Work to be completed:
Copy the records below verbatim, line for line, with no changes.

Supplied data:
[START]
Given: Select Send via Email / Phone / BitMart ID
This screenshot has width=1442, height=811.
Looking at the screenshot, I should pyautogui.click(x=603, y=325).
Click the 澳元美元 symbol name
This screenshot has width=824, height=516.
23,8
[END]
Correct response:
Given: Select Send via Email / Phone / BitMart ID
This screenshot has width=1442, height=811.
Looking at the screenshot, I should pyautogui.click(x=603, y=325).
Click the 澳元美元 symbol name
This screenshot has width=824, height=516.
23,8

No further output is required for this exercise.